Tout cela se produit alors que les investisseurs sont déjà sur le qui-vive en raison des signaux récents de la Réserve fédérale, qui laisse entendre qu'elle n'est pas prête à baisser les taux d'intérêt avant septembre 2024. Cette hésitation a conduit de nombreux observateurs de Wall Street à craindre que la Fed n'ait raté son occasion d'empêcher un ralentissement économique plus profond. Certains analystes prévoient désormais une baisse des taux d'un demi-point en septembre, un scénario qui aurait été impensable il y a encore quelques mois.
Le dernier rapport sur l'emploi, qui montre l'une des performances les plus faibles depuis la pandémie, ainsi qu'une contraction marquée de l'activité manufacturière américaine, n'ont fait qu'exacerber ces inquiétudes.

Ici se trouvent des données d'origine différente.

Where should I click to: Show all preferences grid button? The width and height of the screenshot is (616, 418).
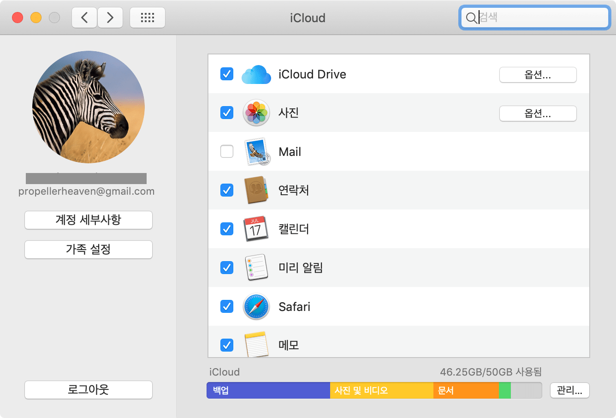coord(148,18)
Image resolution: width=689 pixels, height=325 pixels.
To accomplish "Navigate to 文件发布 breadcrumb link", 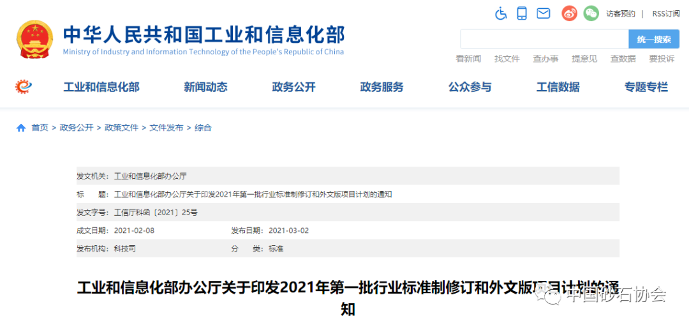I will pos(167,128).
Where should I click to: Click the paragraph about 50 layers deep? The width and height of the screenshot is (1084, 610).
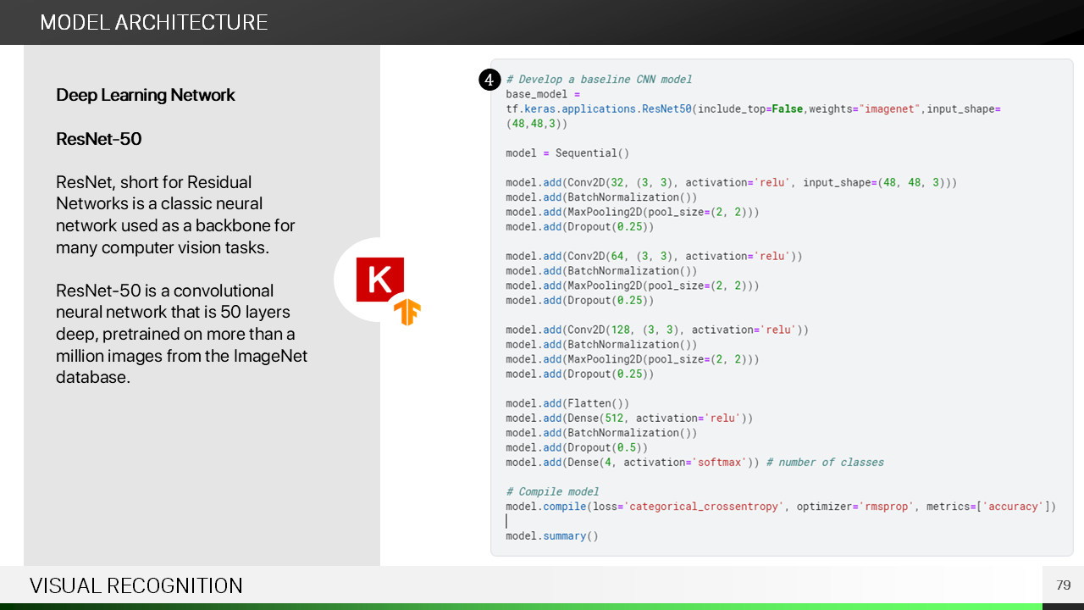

Les données économiques décevantes ont alimenté la spéculation selon laquelle la Fed est en retard sur la courbe, avec des pressions inflationnistes et une croissance anémique qui posent désormais des risques significatifs pour l'économie.
Depuis près d'une décennie, les actions technologiques étaient considérées comme une valeur sûre, offrant une croissance régulière des bénéfices qui protégeait les investisseurs des turbulences du marché. Cependant, cette narration se désagrège rapidement. Les actions d'Intel, par exemple, ont subi leur plus forte baisse depuis 1982 après que la société a signalé qu'elle était mal équipée pour remporter la course à l'IA. De même, Amazon a vu son action chuter après avoir averti que les bénéfices passeraient au second plan au profit d'investissements massifs dans l'IA.
Ainsi, le marché des options montre que la demande de protection est bien réelle, avec une hausse du prix des couvertures de risques extrêmes, des paris qui rapportent en cas de krach majeur du marché à des niveaux jamais vus depuis mai 2023. Cela reflète une reconnaissance croissante parmi les investisseurs que les risques d'un ralentissement significatif sont en train de monter.